#### Required work:
Reproduce the lines of the listing below verbatim, from the line containing "1080x508 pixels." through the line containing "Action: click(35, 42)", both included.

>> start Supplied data

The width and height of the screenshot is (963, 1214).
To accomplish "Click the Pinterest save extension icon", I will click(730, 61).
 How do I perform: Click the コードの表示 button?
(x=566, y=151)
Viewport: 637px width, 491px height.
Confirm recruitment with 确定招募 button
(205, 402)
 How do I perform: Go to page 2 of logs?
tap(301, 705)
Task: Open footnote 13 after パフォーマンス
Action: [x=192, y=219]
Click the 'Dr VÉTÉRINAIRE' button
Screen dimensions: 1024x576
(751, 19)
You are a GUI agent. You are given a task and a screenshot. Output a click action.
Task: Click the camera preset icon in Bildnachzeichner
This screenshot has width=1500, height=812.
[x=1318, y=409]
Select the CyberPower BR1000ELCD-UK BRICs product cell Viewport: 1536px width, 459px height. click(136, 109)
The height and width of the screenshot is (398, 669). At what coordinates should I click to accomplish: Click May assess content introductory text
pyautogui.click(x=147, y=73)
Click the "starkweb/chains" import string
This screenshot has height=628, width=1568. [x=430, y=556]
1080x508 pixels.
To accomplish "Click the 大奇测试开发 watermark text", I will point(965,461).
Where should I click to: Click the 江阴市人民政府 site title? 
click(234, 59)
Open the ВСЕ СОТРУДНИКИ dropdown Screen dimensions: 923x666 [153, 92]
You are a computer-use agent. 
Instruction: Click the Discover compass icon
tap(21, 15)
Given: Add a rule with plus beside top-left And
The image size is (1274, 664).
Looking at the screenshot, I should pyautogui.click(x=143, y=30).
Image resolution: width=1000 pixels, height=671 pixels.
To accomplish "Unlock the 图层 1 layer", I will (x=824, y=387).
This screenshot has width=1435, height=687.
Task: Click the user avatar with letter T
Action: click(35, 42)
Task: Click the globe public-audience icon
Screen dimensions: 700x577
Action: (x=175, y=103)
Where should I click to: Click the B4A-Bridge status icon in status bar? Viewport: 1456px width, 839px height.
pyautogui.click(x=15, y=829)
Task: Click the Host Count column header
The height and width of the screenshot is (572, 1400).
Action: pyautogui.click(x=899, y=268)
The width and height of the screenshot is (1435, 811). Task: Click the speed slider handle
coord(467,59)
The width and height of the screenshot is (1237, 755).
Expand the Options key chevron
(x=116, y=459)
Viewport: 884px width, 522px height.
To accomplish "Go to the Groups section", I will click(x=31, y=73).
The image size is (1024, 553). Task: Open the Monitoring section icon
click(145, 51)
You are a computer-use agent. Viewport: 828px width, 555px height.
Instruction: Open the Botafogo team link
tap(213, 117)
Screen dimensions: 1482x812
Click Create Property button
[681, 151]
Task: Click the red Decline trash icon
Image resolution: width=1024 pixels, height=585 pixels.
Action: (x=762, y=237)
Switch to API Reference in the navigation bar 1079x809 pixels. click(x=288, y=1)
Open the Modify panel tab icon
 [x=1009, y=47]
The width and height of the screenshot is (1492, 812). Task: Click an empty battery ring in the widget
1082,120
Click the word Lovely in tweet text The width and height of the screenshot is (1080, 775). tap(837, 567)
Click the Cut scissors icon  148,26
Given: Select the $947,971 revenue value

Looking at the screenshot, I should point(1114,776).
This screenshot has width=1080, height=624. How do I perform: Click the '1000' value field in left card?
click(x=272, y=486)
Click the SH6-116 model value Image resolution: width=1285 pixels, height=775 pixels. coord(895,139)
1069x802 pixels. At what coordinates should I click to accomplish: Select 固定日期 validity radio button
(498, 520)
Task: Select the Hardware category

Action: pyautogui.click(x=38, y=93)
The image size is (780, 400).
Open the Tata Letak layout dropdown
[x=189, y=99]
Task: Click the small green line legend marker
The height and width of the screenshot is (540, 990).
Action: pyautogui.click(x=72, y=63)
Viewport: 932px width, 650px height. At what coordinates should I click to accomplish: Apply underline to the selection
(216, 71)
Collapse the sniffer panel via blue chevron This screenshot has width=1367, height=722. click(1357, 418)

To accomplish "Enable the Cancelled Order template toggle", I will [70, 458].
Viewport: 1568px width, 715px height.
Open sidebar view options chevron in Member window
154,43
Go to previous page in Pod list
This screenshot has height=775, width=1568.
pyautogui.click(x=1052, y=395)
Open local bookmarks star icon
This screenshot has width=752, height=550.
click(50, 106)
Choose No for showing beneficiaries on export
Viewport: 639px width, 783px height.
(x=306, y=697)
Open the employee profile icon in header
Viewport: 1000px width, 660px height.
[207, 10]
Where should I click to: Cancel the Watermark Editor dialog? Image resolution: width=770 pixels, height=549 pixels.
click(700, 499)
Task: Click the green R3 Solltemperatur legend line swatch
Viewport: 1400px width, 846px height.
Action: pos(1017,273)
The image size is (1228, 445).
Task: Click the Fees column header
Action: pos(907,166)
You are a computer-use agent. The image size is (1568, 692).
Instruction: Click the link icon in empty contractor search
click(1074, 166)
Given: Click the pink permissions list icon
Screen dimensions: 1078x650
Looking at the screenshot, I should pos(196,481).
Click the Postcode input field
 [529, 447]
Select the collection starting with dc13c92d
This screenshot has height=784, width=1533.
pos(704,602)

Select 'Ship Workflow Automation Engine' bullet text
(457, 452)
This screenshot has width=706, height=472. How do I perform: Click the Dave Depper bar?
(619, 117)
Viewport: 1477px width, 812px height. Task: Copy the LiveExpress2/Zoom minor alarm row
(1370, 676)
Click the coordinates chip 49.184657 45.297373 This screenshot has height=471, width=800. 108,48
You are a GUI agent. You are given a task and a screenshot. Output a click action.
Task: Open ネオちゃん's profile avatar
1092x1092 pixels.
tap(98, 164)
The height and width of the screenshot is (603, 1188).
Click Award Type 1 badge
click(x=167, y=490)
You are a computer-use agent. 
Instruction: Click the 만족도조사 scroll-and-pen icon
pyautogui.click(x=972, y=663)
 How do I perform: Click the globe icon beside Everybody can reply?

>> end Supplied data

#### Final result:
1080x508 pixels.
To accomplish "Click the 大奇测试开发 watermark text", I will point(965,461).
Where should I click to: Click the 江阴市人民政府 site title? 
click(234, 59)
Open the ВСЕ СОТРУДНИКИ dropdown Screen dimensions: 923x666 [153, 92]
You are a computer-use agent. 
Instruction: Click the Discover compass icon
tap(21, 15)
Given: Add a rule with plus beside top-left And
The image size is (1274, 664).
Looking at the screenshot, I should pyautogui.click(x=143, y=30).
Image resolution: width=1000 pixels, height=671 pixels.
To accomplish "Unlock the 图层 1 layer", I will (x=824, y=387).
This screenshot has width=1435, height=687.
Task: Click the user avatar with letter T
Action: click(35, 42)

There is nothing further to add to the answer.